1. Create an empty Angular workspace: Open your terminal and run:

   ng new micro-frontend-workspace --no-create-application --strict --package-manager npm
   cd micro-frontend-workspace
   

   • --no-create-application: This flag tells the Angular CLI to create only the workspace folder and configuration files, without generating an initial application. We’ll add our applications manually.
   • --strict: This enforces strict TypeScript checks and other best practices, which is crucial for building robust, enterprise-grade applications.
   • --package-manager npm: Explicitly specifies npm as the package manager.

2. Generate the Host Application: Now, let’s add our host application to the newly created workspace:

   ng generate application host-app --routing --style scss --strict
   

   This command creates a new Angular application named host-app inside the projects folder of your micro-frontend-workspace. It also sets up routing, SCSS styling, and strict mode for the new application.

Step 2: Generate the Remote Application

Next, we’ll create our first micro-frontend, which will be consumed by the host-app. This micro-frontend will represent a distinct feature, such as an analytics dashboard.

ng generate application analytics-mfe --routing --style scss --strict

This command generates a new Angular application named analytics-mfe within the projects folder, mirroring the setup of our host application.

🧠 Important: For very large enterprise applications with many teams and micro-frontends, you might consider using a monorepo management tool like Nx. Nx extends the Angular CLI’s capabilities, offering advanced features for managing multiple Angular applications and libraries, optimizing builds, and enforcing consistent practices. For the scope of this tutorial, the standard Angular CLI workspace is perfectly sufficient to grasp the core concepts of Module Federation.
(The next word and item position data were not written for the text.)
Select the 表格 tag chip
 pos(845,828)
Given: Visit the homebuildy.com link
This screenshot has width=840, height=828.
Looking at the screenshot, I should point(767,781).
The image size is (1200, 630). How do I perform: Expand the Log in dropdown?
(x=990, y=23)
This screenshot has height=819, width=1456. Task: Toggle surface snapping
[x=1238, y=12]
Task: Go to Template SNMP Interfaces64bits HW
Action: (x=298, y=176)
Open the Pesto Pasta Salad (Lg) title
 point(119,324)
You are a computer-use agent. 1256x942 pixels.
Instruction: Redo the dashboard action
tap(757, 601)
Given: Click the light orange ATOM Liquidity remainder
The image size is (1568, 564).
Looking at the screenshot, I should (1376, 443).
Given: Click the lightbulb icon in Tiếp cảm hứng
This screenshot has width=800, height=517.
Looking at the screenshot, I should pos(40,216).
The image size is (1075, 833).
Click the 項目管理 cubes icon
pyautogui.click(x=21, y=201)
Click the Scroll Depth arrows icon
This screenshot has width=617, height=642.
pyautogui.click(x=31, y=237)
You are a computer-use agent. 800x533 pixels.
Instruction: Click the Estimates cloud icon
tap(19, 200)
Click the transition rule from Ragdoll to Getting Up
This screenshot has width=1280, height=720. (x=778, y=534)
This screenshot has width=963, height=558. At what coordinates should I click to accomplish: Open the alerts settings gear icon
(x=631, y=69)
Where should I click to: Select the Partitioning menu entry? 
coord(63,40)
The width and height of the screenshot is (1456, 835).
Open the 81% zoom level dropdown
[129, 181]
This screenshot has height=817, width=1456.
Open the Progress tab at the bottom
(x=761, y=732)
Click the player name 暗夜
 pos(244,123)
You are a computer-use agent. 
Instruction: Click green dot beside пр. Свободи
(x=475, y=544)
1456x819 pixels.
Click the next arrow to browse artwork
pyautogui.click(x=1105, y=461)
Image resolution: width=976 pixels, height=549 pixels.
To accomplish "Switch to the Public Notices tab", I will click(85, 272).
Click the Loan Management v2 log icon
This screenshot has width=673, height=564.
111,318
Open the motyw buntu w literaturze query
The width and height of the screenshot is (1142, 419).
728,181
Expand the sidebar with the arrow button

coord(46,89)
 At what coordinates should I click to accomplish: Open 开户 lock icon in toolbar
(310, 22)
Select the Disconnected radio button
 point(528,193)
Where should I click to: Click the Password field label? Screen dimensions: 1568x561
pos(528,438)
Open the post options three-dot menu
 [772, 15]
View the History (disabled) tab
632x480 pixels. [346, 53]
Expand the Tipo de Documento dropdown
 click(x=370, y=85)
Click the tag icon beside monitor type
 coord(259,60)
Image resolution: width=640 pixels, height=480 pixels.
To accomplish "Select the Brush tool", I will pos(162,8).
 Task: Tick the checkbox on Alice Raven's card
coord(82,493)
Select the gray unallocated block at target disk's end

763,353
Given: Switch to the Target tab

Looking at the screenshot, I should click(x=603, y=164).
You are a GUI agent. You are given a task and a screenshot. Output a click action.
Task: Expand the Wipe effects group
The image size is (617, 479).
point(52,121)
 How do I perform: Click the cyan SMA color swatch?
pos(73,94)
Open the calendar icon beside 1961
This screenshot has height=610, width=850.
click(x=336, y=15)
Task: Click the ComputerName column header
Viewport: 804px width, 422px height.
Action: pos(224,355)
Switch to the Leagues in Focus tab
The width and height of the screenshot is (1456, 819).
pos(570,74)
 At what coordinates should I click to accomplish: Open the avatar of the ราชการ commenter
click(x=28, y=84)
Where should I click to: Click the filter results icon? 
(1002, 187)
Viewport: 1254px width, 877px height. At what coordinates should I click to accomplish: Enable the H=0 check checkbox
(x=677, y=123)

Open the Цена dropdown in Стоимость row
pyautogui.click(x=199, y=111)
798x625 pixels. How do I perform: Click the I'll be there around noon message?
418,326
Step 3: Integrate Module Federation

This is the pivotal step where we introduce Module Federation into our Angular projects. We’ll use the @angular-architects/module-federation package, which streamlines the Webpack configuration necessary for Module Federation.

1. Install the Module Federation package in both projects: You need to run this command separately for both your host-app and analytics-mfe projects. The --type flag is crucial here, as it tells the schematic whether to configure the project as a host or a remote.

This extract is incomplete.